From: Daniel Bristot de Oliveira
Date: Mon Oct 08 2018 - 08:53:25 EST


While tuning a system with CPUs isolated as much as possible, we've
noticed that isolated CPUs were receiving bursts of 12 IPIs, periodically.
Tracing the functions that emit IPIs, we saw chronyd - an unprivileged
process - generating the IPIs when changing a static key, enabling
network timestaping on sockets.

For instance, the trace pointed:

# trace-cmd record --func-stack -p function -l smp_call_function_single -e irq_vectors -f 'vector == 251'...
# trace-cmde report...
[...]
chronyd-858 [000] 433.286406: function: smp_call_function_single
chronyd-858 [000] 433.286408: kernel_stack: <stack trace>
=> smp_call_function_many (ffffffffbc10ab22)
=> smp_call_function (ffffffffbc10abaa)
=> on_each_cpu (ffffffffbc10ac0b)
=> text_poke_bp (ffffffffbc02436a)
=> arch_jump_label_transform (ffffffffbc020ec8)
=> __jump_label_update (ffffffffbc1b300f)
=> jump_label_update (ffffffffbc1b30ed)
=> static_key_slow_inc (ffffffffbc1b334d)
=> net_enable_timestamp (ffffffffbc625c44)
=> sock_enable_timestamp (ffffffffbc6127d5)
=> sock_setsockopt (ffffffffbc612d2f)
=> SyS_setsockopt (ffffffffbc60d5e6)
=> tracesys (ffffffffbc7681c5)
<idle>-0 [001] 433.286416: call_function_single_entry: vector=251
<idle>-0 [001] 433.286419: call_function_single_exit: vector=251

[... The IPI takes place 12 times]

The static key in case was the netstamp_needed_key. A static key
change from enabled->disabled/disabled->enabled causes the code to be
changed, and this is done in three steps:

-- Pseudo-code #1 - Current implementation ---
For each key to be updated:
1) add an int3 trap to the address that will be patched
sync cores (send IPI to all other CPUs)
2) update all but the first byte of the patched range
sync cores (send IPI to all other CPUs)
3) replace the first byte (int3) by the first byte of replacing opcode
sync cores (send IPI to all other CPUs)
-- Pseudo-code #1 ---

As the static key netstamp_needed_key has four entries (used in for
places in the code) in our kernel, 3 IPIs were generated for each
entry, resulting in 12 IPIs. The number of IPIs then is linear with
regard to the number 'n' of entries of a key: O(n*3), which is O(n).

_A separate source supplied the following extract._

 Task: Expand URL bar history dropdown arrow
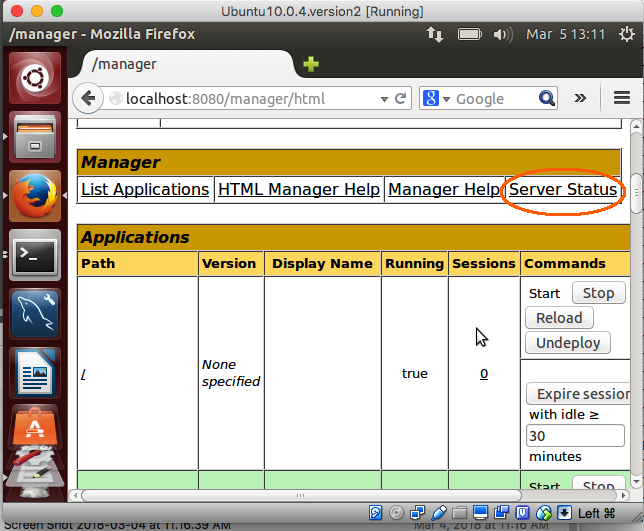click(x=384, y=99)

This algorithm works fine for the update of a single key. But we think
it is possible to optimize the case in which a static key has more than
one entry. For instance, the sched_schedstats jump label has 56 entries
in my (updated) fedora kernel, resulting in 168 IPIs for each CPU in
which the thread that is enabling is _not_ running.

In this patch, rather than doing each updated at once, it is possible to
queue all updates first, and the, apply all updates at once, rewriting
the pseudo-code #1 in this way:


-- Pseudo-code #2 - This patch ---
1) for each key in the queue:
add an int3 trap to the address that will be patched
sync cores (send IPI to all other CPUs)

2) for each key in the queue:
update all but the first byte of the patched range
sync cores (send IPI to all other CPUs)

3) for each key in the queue:
replace the first byte (int3) by the first byte of replacing opcode
sync cores (send IPI to all other CPUs)
-- Pseudo-code #2 - This patch ---

Doing the update in this way, the number of IPI becomes O(3) with regard
to the number of keys, which is O(1).

Currently, the jump label of a static key is transformed via the arch
specific function:

void arch_jump_label_transform(struct jump_entry *entry,
enum jump_label_type type)

The new approach (batch mode) uses two arch functions, the first has the
same arguments of the arch_jump_label_transform(), and is the function:

void arch_jump_label_transform_queue(struct jump_entry *entry,
enum jump_label_type type)

Rather than transforming the code, it adds the jump_entry in a queue of
entries to be updated.

After queuing all jump_entries, the function:

void arch_jump_label_transform_apply(void)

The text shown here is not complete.